What is the best way to store the day and time? Is there a way to store day of week and time (not datetime) or should these be separate columns? If they should be separate, how would I store the day of the week? I was thinking of storing them as integer values, 0 for Sunday, 1 for Monday, since that's how the wday method for the Time class does it.
Any suggestions would be super helpful.
Is there a way for me to store the the record for Tuesday and
Wednesday in one row or do should I have two records?
There are several ways to store multiple time ranges in a single row. #bma already provided a couple of them. That might be useful to save disk space with very simple time patterns. The clean, flexible and "normalized" approach is to store one row per time range.
What is the best way to store the day and time?
Use a timestamp (or timestamptz if multiple time zones may be involved). Pick an arbitrary "staging" week and just ignore the date part while using the day and time aspect of the timestamp. Simplest and fastest in my experience, and all date and time related sanity-checks are built-in automatically. I use a range starting with 1996-01-01 00:00 for several similar applications for two reasons:
The first 7 days of the week coincide with the day of the month (for sun = 7).
It's the most recent leap year (providing Feb. 29 for yearly patterns) at the same time.
Range type
Since you are actually dealing with time ranges (not just "day and time") I suggest to use the built-in range type tsrange (or tstzrange). A major advantage: you can use the arsenal of built-in Range Functions and Operators. Requires Postgres 9.2 or later.
For instance, you can have an exclusion constraint building on that (implemented internally by way of a fully functional GiST index that may provide additional benefit), to rule out overlapping time ranges. Consider this related answer for details:
Preventing adjacent/overlapping entries with EXCLUDE in PostgreSQL
For this particular exclusion constraint (no overlapping ranges per event), you need to include the integer column event_id in the constraint, so you need to install the additional module btree_gist. Install once per database with:
CREATE EXTENSION btree_gist; -- once per db
Or you can have one simple CHECK constraint to restrict the allowed time period using the "range is contained by" operator <#.
Could look like this:
CREATE TABLE event (event_id serial PRIMARY KEY, ...);
CREATE TABLE schedule (
event_id integer NOT NULL REFERENCES event(event_id)
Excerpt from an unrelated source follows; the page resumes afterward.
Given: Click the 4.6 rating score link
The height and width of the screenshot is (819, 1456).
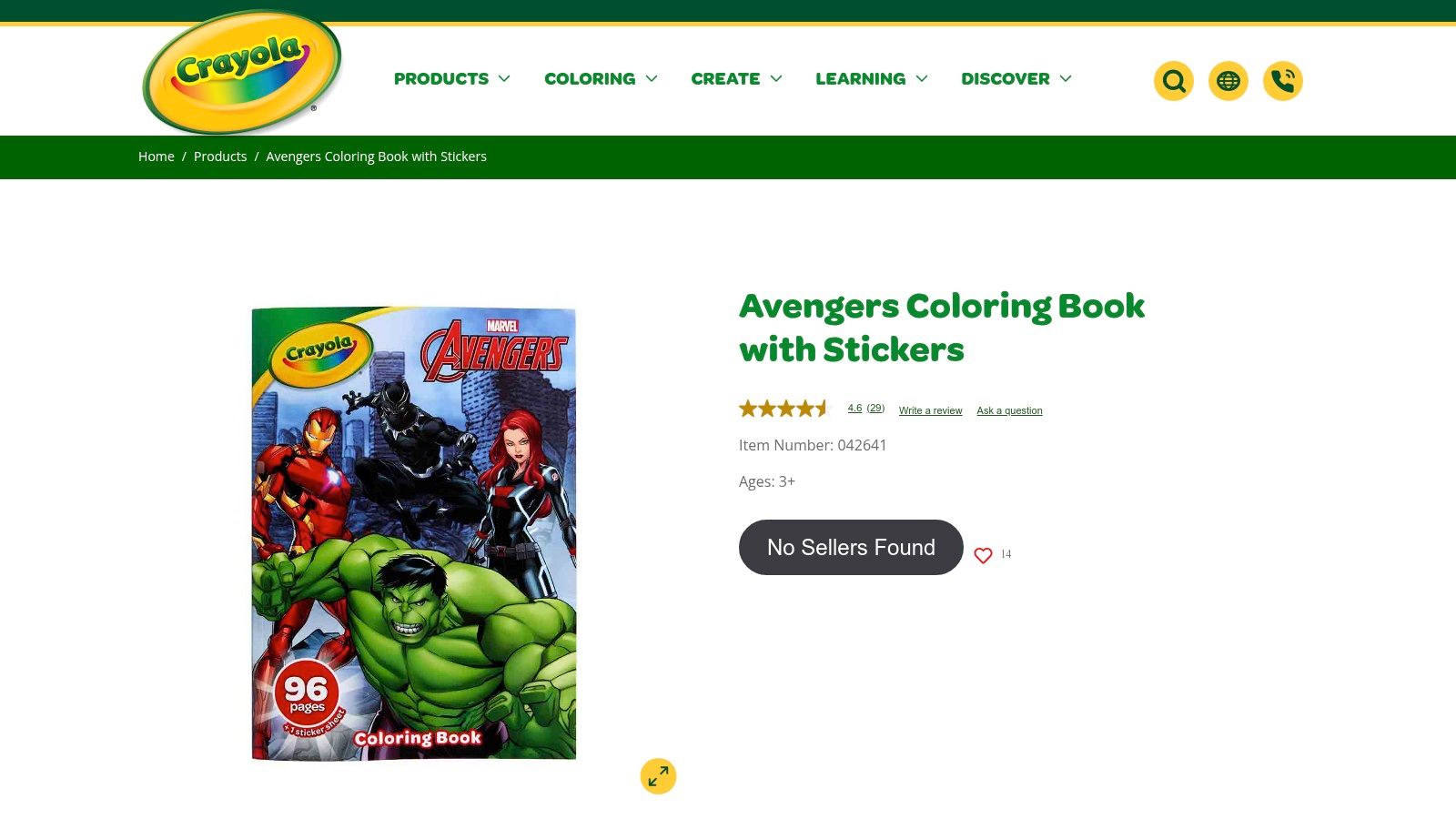Looking at the screenshot, I should click(x=854, y=408).

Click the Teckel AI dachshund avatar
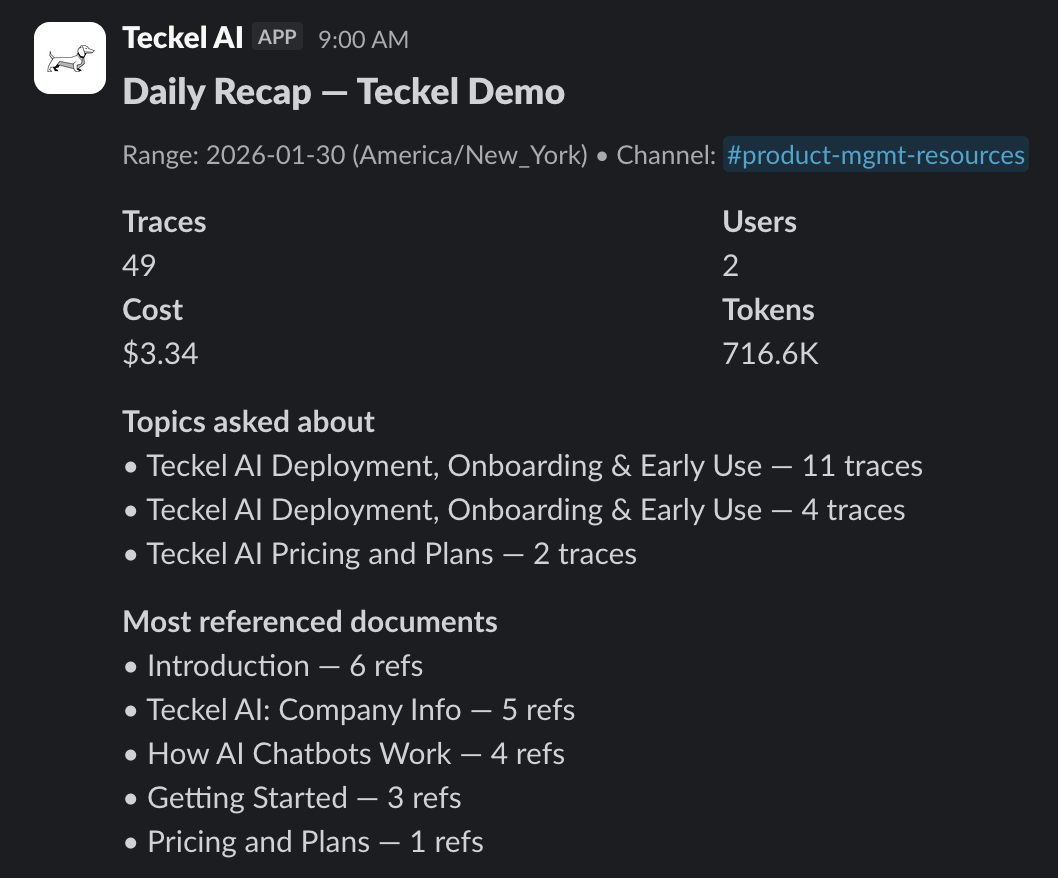click(70, 58)
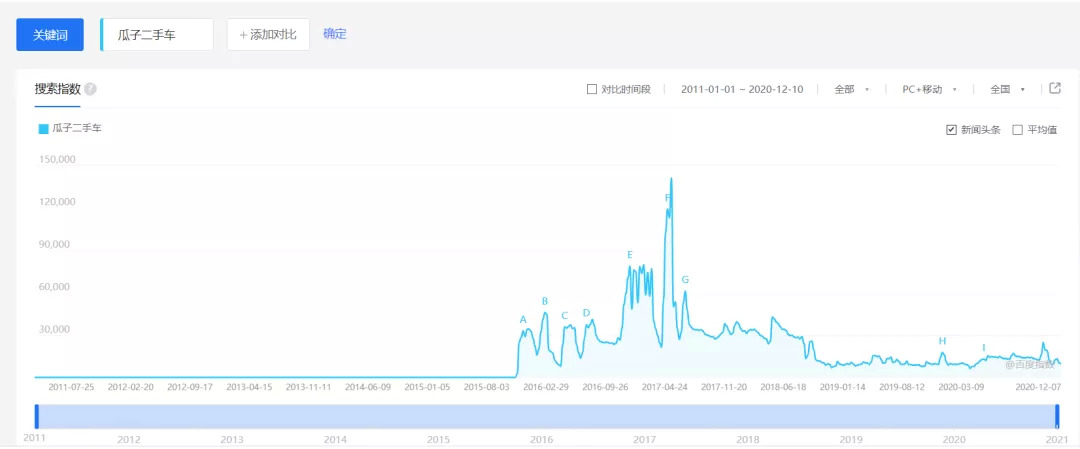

ON DELETE CASCADE ON UPDATE CASCADE
, t_range tsrange
, PRIMARY KEY (event_id, t_range)
, CHECK (t_range <# '[1996-01-01 00:00, 1996-01-09 00:00)') -- restrict period
, EXCLUDE USING gist (event_id WITH =, t_range WITH &&) -- disallow overlap
);
For a weekly schedule use the first seven days, Mon-Sun, or whatever suits you. Monthly or yearly schedules in a similar fashion.
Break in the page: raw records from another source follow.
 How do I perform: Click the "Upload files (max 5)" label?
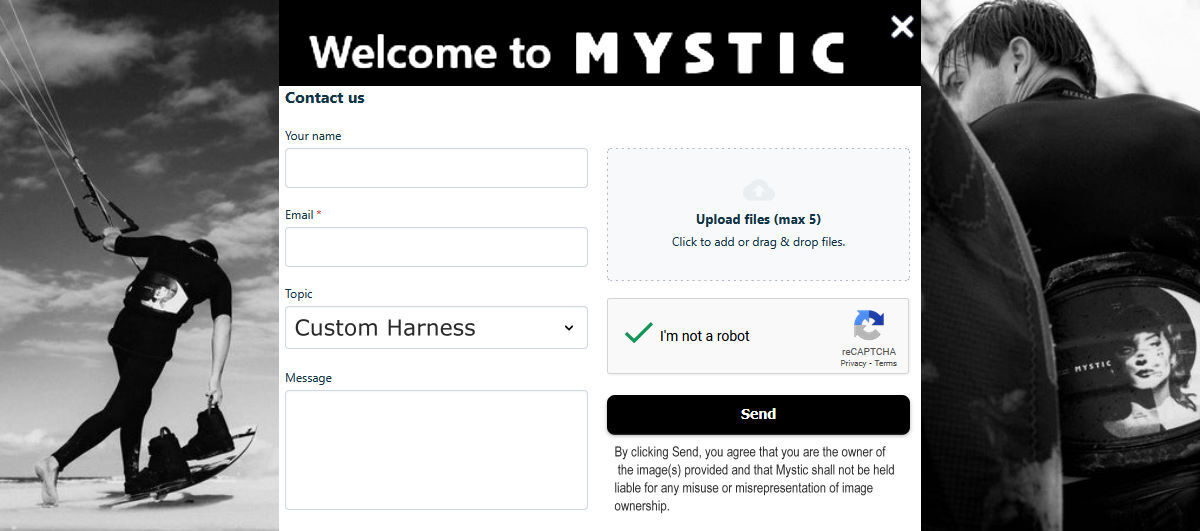click(758, 219)
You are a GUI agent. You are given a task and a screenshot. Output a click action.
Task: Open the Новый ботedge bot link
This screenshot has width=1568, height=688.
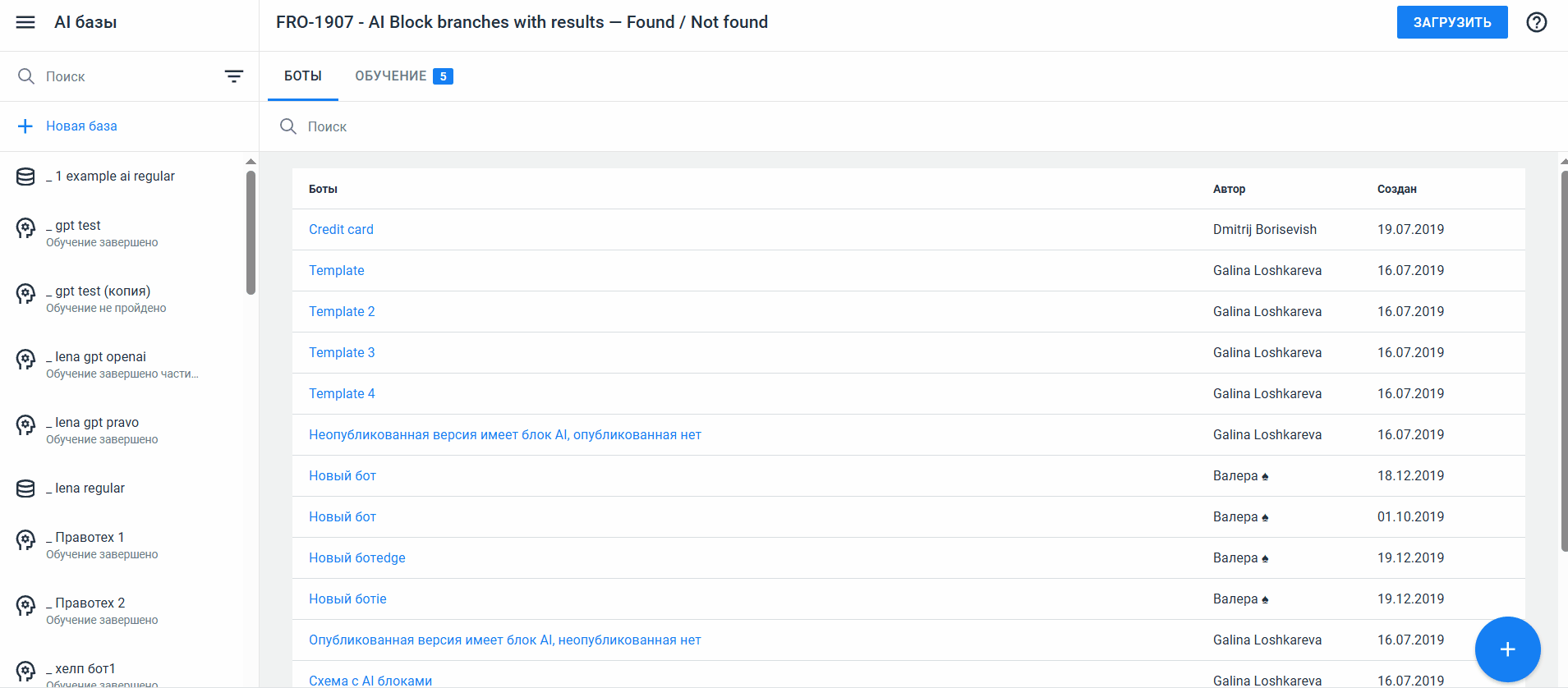[x=357, y=558]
How to extract day of week, time, etc?
#CDub provided a module to deal with it on the Ruby end. I can't comment on that, but you can do everything in Postgres as well, with impeccable performance.
SELECT ts::time AS t_time -- get the time (practically no cost)
SELECT EXTRACT(DOW FROM ts) AS dow -- get day of week (very cheap)
Or in similar fashion for range types:
SELECT EXTRACT(DOW FROM lower(t_range)) AS dow_from -- day of week lower bound
, EXTRACT(DOW FROM upper(t_range)) AS dow_to -- same for upper
, lower(t_range)::time AS time_from -- start time
, upper(t_range)::time AS time_to -- end time
FROM schedule;
db<>fiddle here
Old sqliddle
ISODOW instead of DOW for EXTRACT() returns 7 instead of 0 for sundays. There is a long list of what you can extract.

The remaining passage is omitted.